Oops, forgot to send this to the list..

On Aug 22, 2005, at 4:21 AM, Bill Cheeseman wrote:

I have just completed the task of implementing meaningful undo action names
in my Core Data application. For the most part it was strightforward. I just
invoke -setActionName: in each setter or other method that changes a Core
Data value.


But one situation was hard, and I wonder if there is a simple way to
generalize it.

Some operations not only change a value directly but also trigger secondary
changes. In such a case, the undo action name should describe the initiating
operation, not the secondary changes, and undoing it will automatically
reverse all the secondary changes. But if the secondary changes are
accomplished through setters that invoke -setActionName: (because sometimes
these setters are invoked directly as an initiating operation), the
initiating operation's undo action name gets replaced by the secondary
change's undo action name. Whichever secondary change happens last wins.
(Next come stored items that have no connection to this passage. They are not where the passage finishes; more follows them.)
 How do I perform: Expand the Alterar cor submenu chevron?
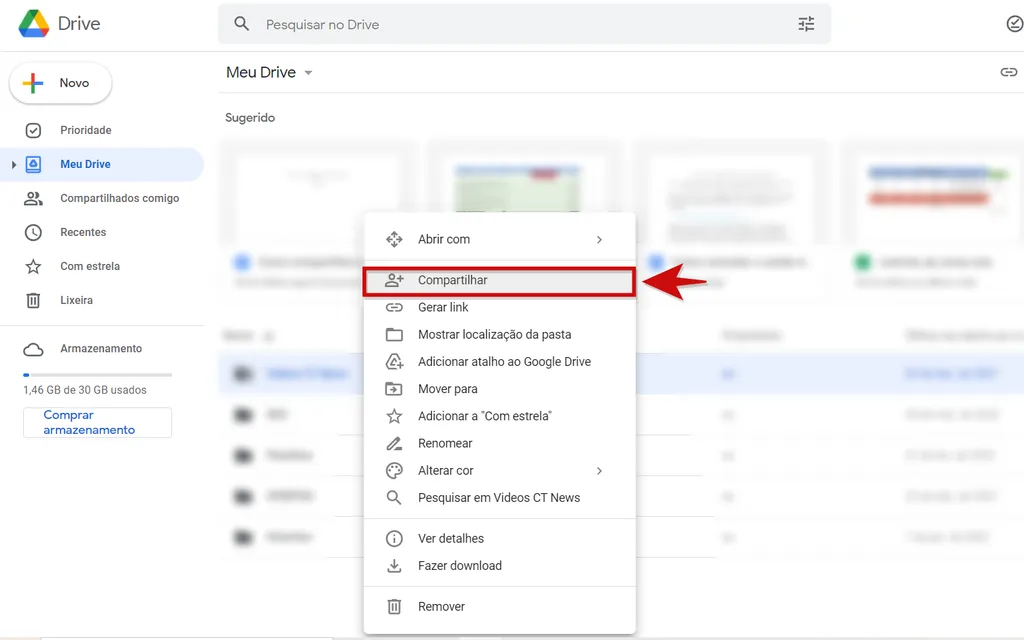point(600,470)
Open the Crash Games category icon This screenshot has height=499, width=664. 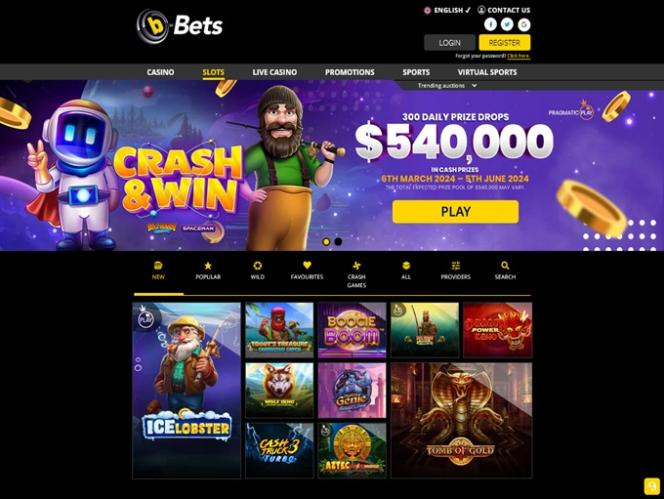[357, 266]
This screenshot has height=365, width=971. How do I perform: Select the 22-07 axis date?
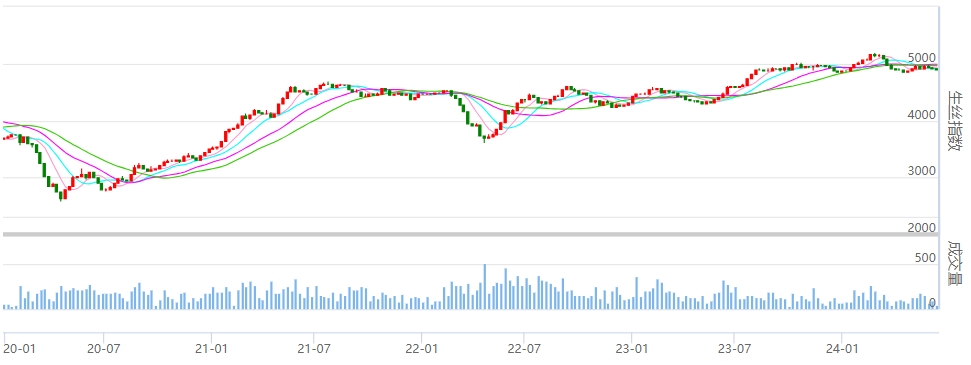pos(523,349)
In some cases, I have overcome this by disabling undo registration in the
observer and, in the secondary setter, testing whether undo registration is
enabled. That's pretty easy. But in other cases the observer is Cocoa
bindings and I don't have immediate access. As a result, I have to think
through the logic for each secondary setter independently and devise a
special test before invoking -setActionName:. That is very hard,
time-consuming, and error-prone.


Is there a better way?



I'm not sure about "better", but what springs to my mind would be something like this..


@interface ActionNameSetter : NSObject
{
NSString *actionName;
NSUndoManager *undoManager
}

@end

@implementation ActionNameSetter

- setActionName:aName undoManager:aManager // first time wins, subsequent attempts are discarded
{
undoManager = aManager;
if (!actionName) actionName = [actionName retain];
[self performSelector:@selector(flush) afterDelay:0 cancelPrevious:YES];
}


- flush
{
[undoManager setActionName:actionName];
[actionName release];
actionName = nil;
}

@end

And then in your accessors, instead of sending -setActionName: to the undo manager, you'd send it to this "first one wins" helper object instead.